A State-of-charge Estimator for A Semi-autonomous Electric Wheelchair

Open Access
Author:
Miller, Christopher Xavier
Area of Honors:
interdisciplinary in Electrical Engineering and Mechanical Engineering
Degree:
Bachelor of Science
Document Type:
Thesis
Thesis Supervisors:
  • Sean Brennan, Honors Advisor
  • Timothy Joseph Kane, Honors Advisor
  • Constantino Manuel Lagoa, Faculty Reader
  • Timothy Joseph Kane, Thesis Supervisor
Keywords:
  • wheelchair
  • state-of-charge
  • estimation
  • control
  • kalman filters
  • battery
  • robotics
  • circuits
  • assistive technology
Abstract:
According to the U.S. Census, nearly three million individuals in the United States rely on wheelchairs, a large portion of which are electric wheelchairs, in order to regain lost mobility.
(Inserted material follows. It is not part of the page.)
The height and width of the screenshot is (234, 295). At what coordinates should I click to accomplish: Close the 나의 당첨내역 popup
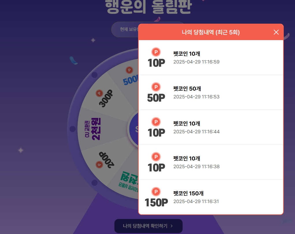pos(276,32)
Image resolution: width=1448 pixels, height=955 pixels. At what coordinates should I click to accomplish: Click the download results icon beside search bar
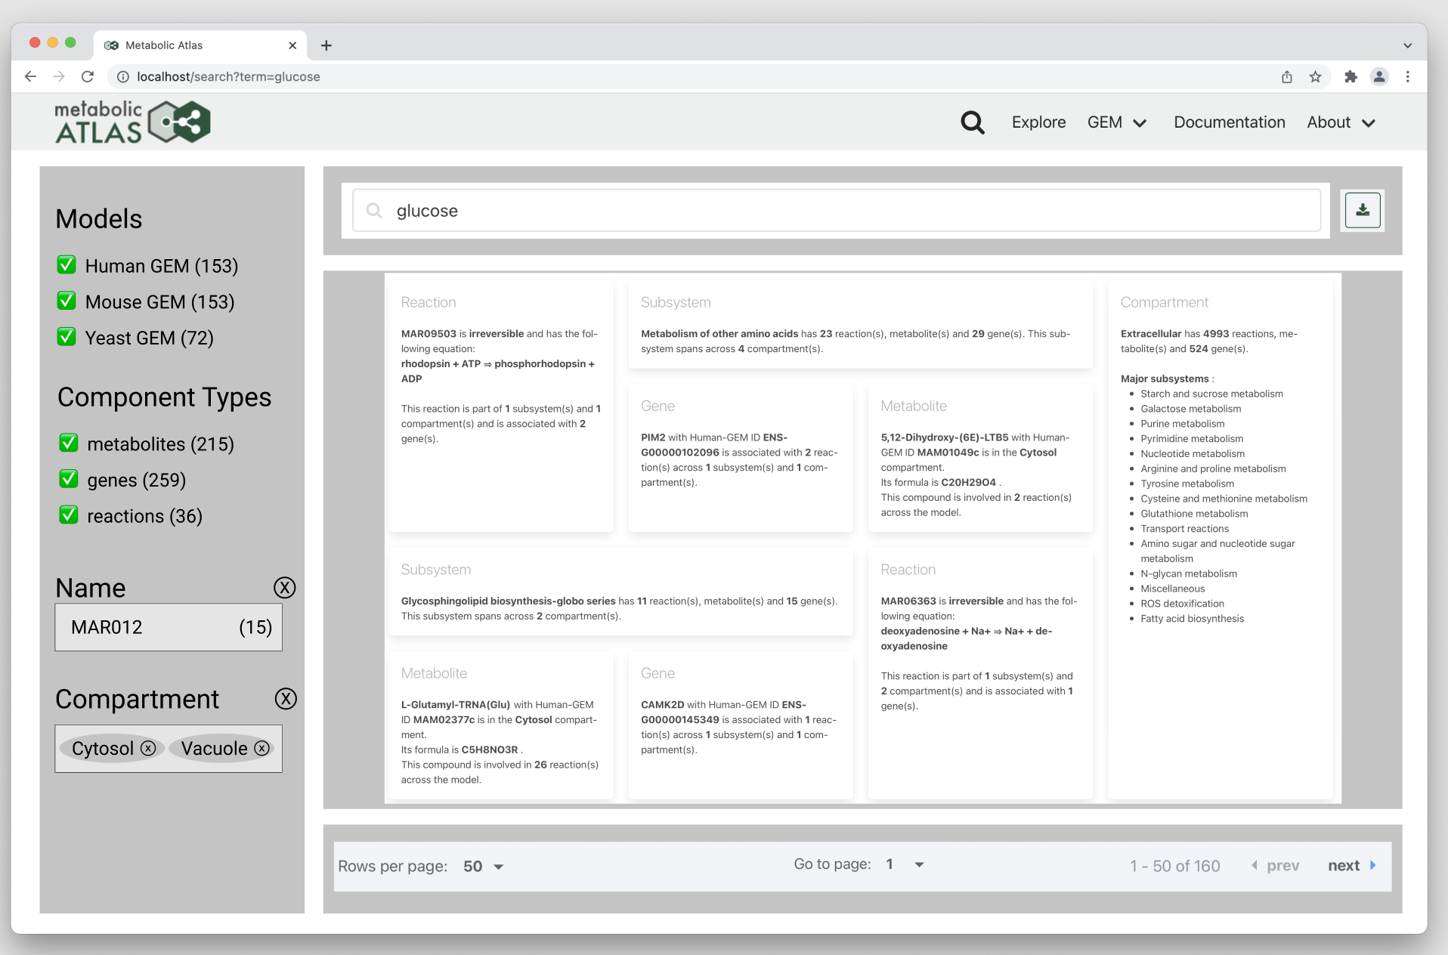[1362, 210]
Consequently, these individuals depend on a reliable power system; if a wheelchairs battery power depletes without the user being aware, the individual may become stranded, further limiting his or her freedom of mobility and potentially placing the user in a harmful situation. This research seeks to develop a State-of-Charge (SOC) estimator for the batteries of an electric wheelchair. A second-order equivalent circuit battery model is developed and parametrized for a wheelchairs lead-acid battery pack. The inputs to the algorithm are battery voltage and current and the output of the algorithm is the battery packs estimated state of charge. To simplify the SOC estimation, this algorithm models a vehicles fuel gauge. When a vehicles fuel tank is nearly full or nearly empty, a fuel gauge presents the user with a full or empty reading. Outside of these regions, the fuel gauge varies directly with the fuel remaining in the vehicles tank. Similar to a vehicles fuel gauge, the algorithm yields the least accurate estimates of the wheelchairs SOC in the maximum and minimum SOC regions. These extrema are defined by the non-linearities present in the Open Circuit Voltage (OCV) SOC curve. Consequently, a coulomb accumulator is incorporated to estimate energy usage in these regions. A Kalman filter is incorporated to estimate SOC in the linear region of the OCV-SOC curve. This thesis presents the development of an autonomous wheelchair platform and the subsequent implementation of the aforementioned battery state estimator.